Exercise prompt.
Find the line with "29 (909, 763)" in the entries below, then reproduce it and every line after it down to and including the line with "19 (669, 763)", exactly.

Information supplied.
=== Begin Enclosure ===

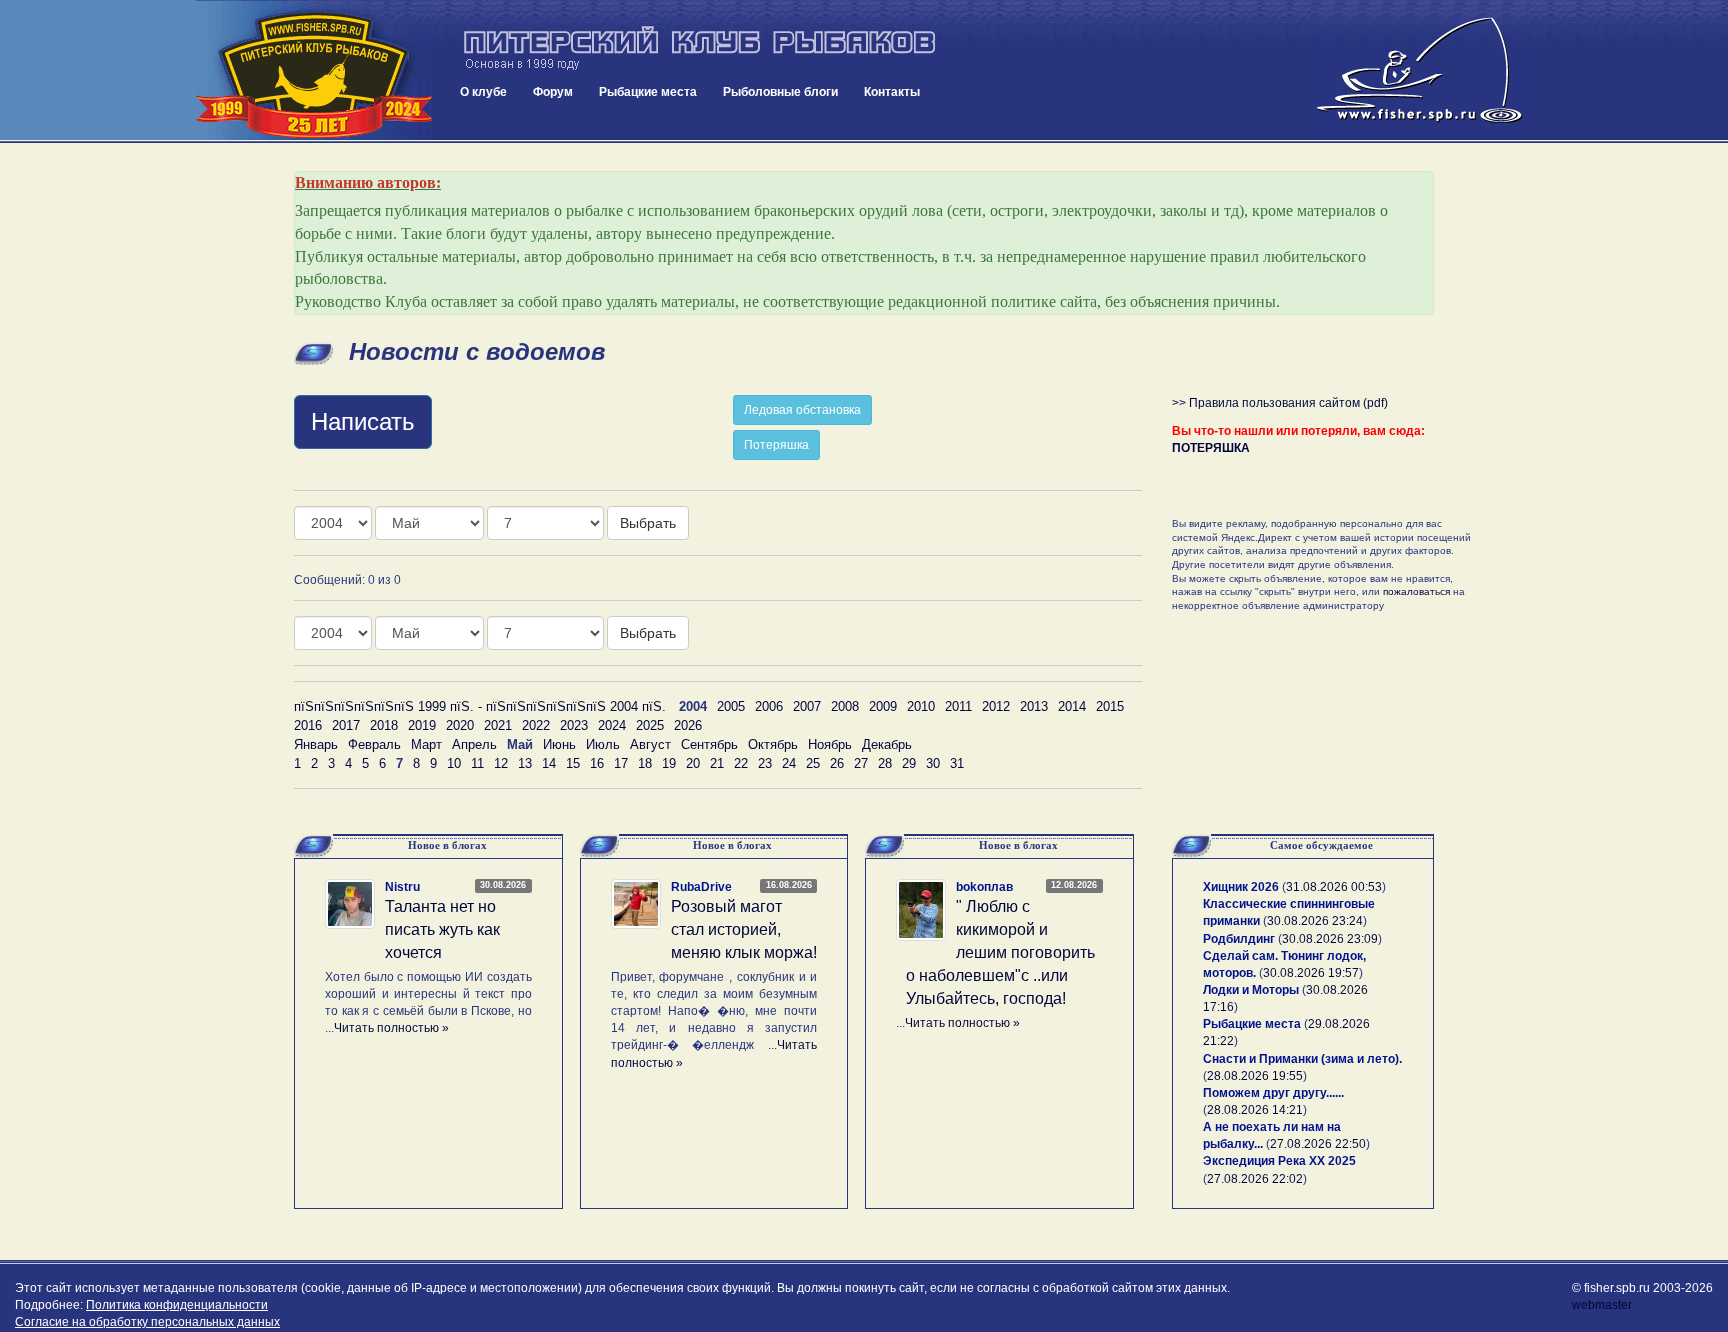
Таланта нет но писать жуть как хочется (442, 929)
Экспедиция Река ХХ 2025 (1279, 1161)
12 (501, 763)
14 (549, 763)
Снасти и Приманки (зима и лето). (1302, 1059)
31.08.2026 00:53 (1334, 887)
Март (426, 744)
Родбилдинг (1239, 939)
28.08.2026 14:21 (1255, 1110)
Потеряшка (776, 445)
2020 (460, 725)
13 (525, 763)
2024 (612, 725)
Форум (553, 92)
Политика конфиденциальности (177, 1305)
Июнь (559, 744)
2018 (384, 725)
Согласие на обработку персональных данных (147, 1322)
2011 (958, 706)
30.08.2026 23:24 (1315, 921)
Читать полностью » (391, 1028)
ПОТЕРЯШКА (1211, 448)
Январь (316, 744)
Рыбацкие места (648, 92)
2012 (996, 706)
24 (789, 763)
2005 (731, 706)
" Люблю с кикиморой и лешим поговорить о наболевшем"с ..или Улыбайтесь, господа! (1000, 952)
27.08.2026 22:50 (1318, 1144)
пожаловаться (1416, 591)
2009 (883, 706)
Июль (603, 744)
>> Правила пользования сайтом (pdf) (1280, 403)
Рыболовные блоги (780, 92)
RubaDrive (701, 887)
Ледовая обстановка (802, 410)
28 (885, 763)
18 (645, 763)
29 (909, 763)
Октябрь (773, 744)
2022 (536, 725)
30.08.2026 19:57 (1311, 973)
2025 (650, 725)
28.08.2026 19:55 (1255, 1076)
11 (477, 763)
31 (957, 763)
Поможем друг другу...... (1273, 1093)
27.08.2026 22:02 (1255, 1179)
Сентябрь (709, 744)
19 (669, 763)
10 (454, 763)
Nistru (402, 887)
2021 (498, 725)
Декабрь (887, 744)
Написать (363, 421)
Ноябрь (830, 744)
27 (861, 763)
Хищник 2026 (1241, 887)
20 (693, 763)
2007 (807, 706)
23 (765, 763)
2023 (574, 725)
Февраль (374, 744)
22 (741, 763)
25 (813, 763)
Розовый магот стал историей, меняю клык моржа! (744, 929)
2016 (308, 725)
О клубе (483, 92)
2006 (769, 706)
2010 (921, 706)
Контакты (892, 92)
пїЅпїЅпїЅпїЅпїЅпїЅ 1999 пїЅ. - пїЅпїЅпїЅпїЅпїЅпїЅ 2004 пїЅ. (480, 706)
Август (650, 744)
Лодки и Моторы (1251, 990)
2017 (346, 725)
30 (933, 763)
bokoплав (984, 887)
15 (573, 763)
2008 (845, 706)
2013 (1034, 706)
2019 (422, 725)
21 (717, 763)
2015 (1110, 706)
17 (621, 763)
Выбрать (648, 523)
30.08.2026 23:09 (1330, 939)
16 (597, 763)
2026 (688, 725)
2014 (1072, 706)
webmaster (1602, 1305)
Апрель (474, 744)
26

=== End Enclosure ===
=== Begin Enclosure ===

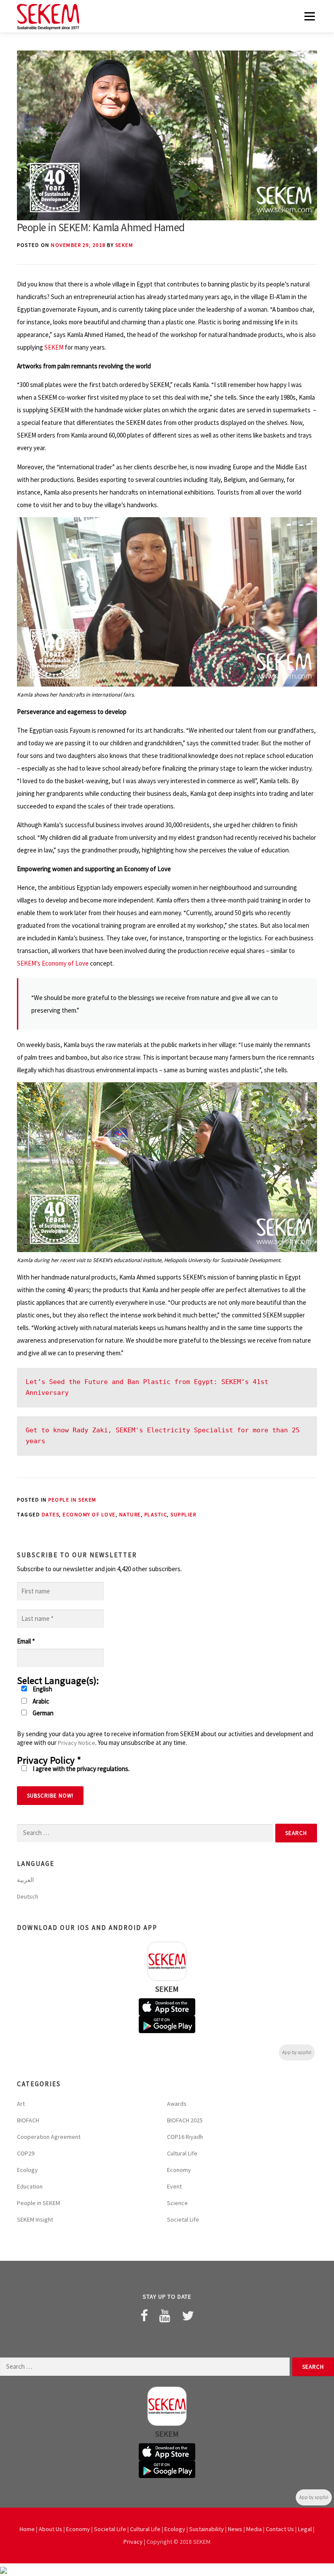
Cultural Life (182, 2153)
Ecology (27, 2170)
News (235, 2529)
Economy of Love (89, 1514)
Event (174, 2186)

=== End Enclosure ===

Solution to this problem.
29 (909, 763)
Октябрь (773, 744)
2022 (536, 725)
30.08.2026 19:57 (1311, 973)
2025 (650, 725)
28.08.2026 19:55 (1255, 1076)
11 (477, 763)
31 (957, 763)
Поможем друг другу...... (1273, 1093)
27.08.2026 22:02 (1255, 1179)
Сентябрь (709, 744)
19 (669, 763)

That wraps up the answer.